Kapatılıyoruz. Dışarısı düşmanlaştırılıyor, içerilere itiliyoruz. İki soru canımızı yakacak şimdi: Birincisi, içerisi
sığınak mı, yoksa hapishane mi? İkincisi, içeride uzun süre idare etmemizi sağlayacak bir "
iç dünya"mız var mı?
***
Sınav korkularını her seferinde boş kağıt verip "
sınıfta kalma" cesaretiyle yenebilenler bu kez ne yapacaklar?
***
Bazılarımız durmadan yıldızlara bakıyor. Oysa gözlerimizi göklere dikip basmakalıp lafları tekrar etmek olup bitenleri anlamaya yeter mi hiç?... Antik Roma'nın hüzünlü şairi Ovidius'u hatırladım, hani diyordu ya: "
Hata, sevgili Brütüs, yıldızlarda değil bizde. Biz çok aşağıdayız."
***
Modern hayat bir "
büyük unutuş" üzerine kuruldu: Dünyaya geldiğimizi ve gideceğimizi unutuş üzerine... Şimdi yeni bir evreye mi giriyoruz, bilemiyorum;
yaşadığımızı da unutturacaklar sanki. Hayatta kalmak ya da kalamamak meselesi bambaşka bir şey.
***
Yeniden evdeki çekmeceleri karıştırmaya döndüm. Bir defterin arasından epeyce eski şu notum çıktı: "
Sakallarımı kesmeyeceğim.

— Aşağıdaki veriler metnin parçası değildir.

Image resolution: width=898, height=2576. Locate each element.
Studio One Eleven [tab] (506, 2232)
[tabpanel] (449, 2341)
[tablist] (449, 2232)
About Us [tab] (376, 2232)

Çıplak bir yüzün ya fazla anlamsız ya da gereğinden fazla anlamlı olduğunu düşünüyorum." Sonra aklıma geldi, onu da buldum; bir hikayemi şöyle yazmışım: "Adamın sakalları can sıkıcı. Samimi olmayan bir saklanma arayışı buluyorum sakallarında." Gel de gülme şimdi! 1982'den beri sakallarım var.
***
Eski fotoğraflara bakıyorum. İçinde yer aldığım bazı fotoğraflar cidden şaşırtıyor beni. Zaman durmamış sanki.

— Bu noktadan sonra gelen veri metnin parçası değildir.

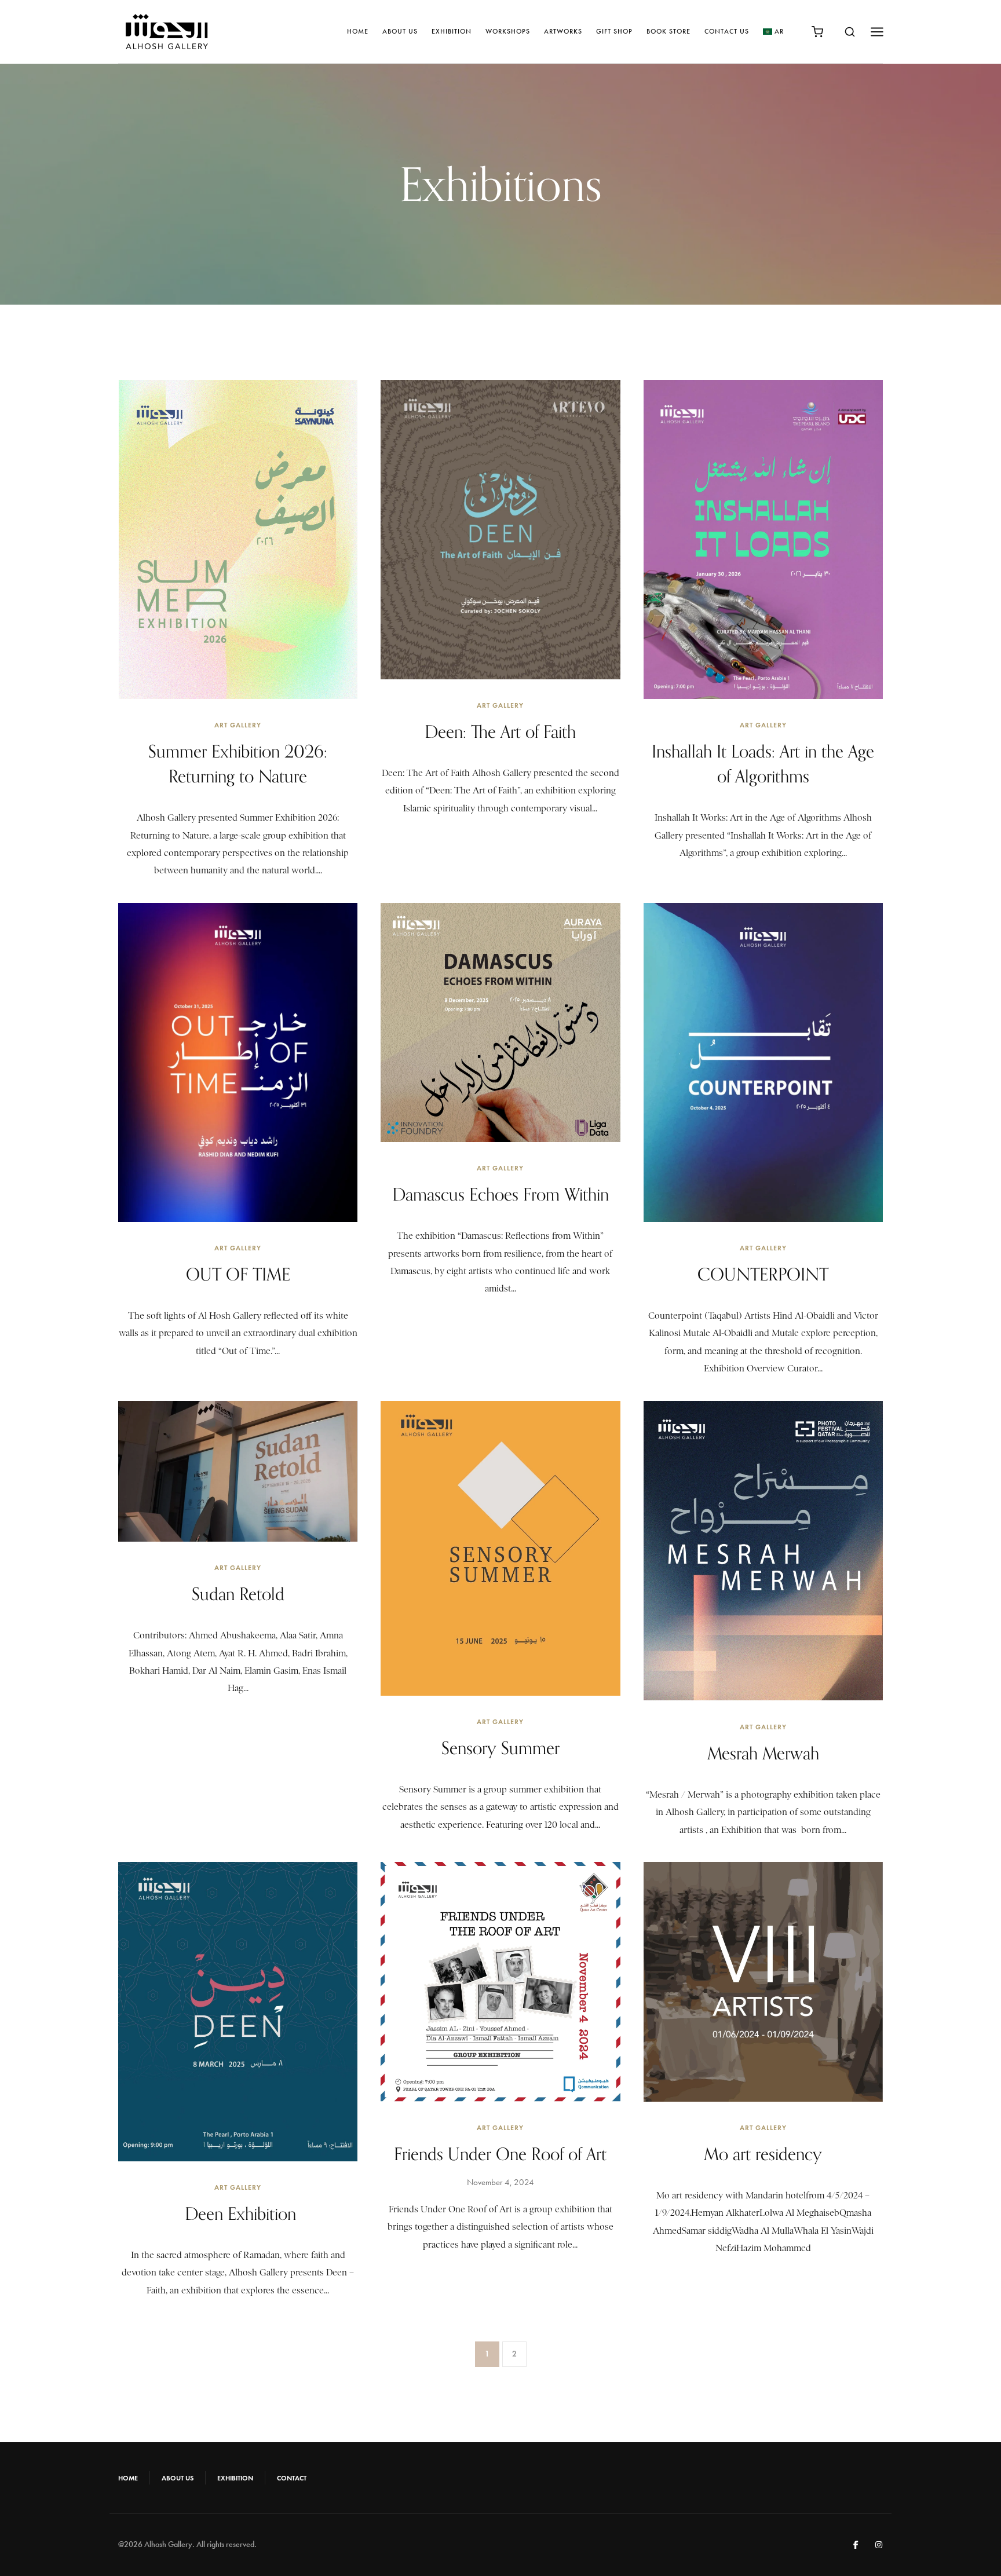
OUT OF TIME (238, 1274)
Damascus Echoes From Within (500, 1194)
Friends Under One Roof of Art (500, 2153)
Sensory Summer (500, 1747)
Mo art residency (763, 2153)
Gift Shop (614, 31)
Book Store (668, 31)
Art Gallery (237, 724)
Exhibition (452, 31)
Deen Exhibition (238, 2213)
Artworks (563, 31)
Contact (291, 2478)
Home (357, 31)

Benden daha hızlı yaşlanmışlar...
***
Görüntülerin egemen olduğu sosyal paylaşım platformlarında kriz var. Virüs bu platformları da
vurdu. Yeni fotoğraflar "yeni" değil;
videolar birbirinin tekrarı duygusu veriyor,
nostalji deseniz eski tadı yok.
Yerini kelimeler aldı. "
Ne güzel saçmalıyorum" diyerek, upuzun metinler
kaleme alan ve bu yolla kendini sevdirmeye
çalışan influencer'lar çoğaldıkça,
çoğalıyor. Hikayeler yavanlaştıkça, kelimelerin
şiddeti artıyor. Garip bir anafor.
Bir kez daha anlıyorum, insan her
şeye katlansa, "özel" olmadığı düşüncesine
katlanamıyor.
Fark edilmemek,
yeni "
ölüm" biçimi...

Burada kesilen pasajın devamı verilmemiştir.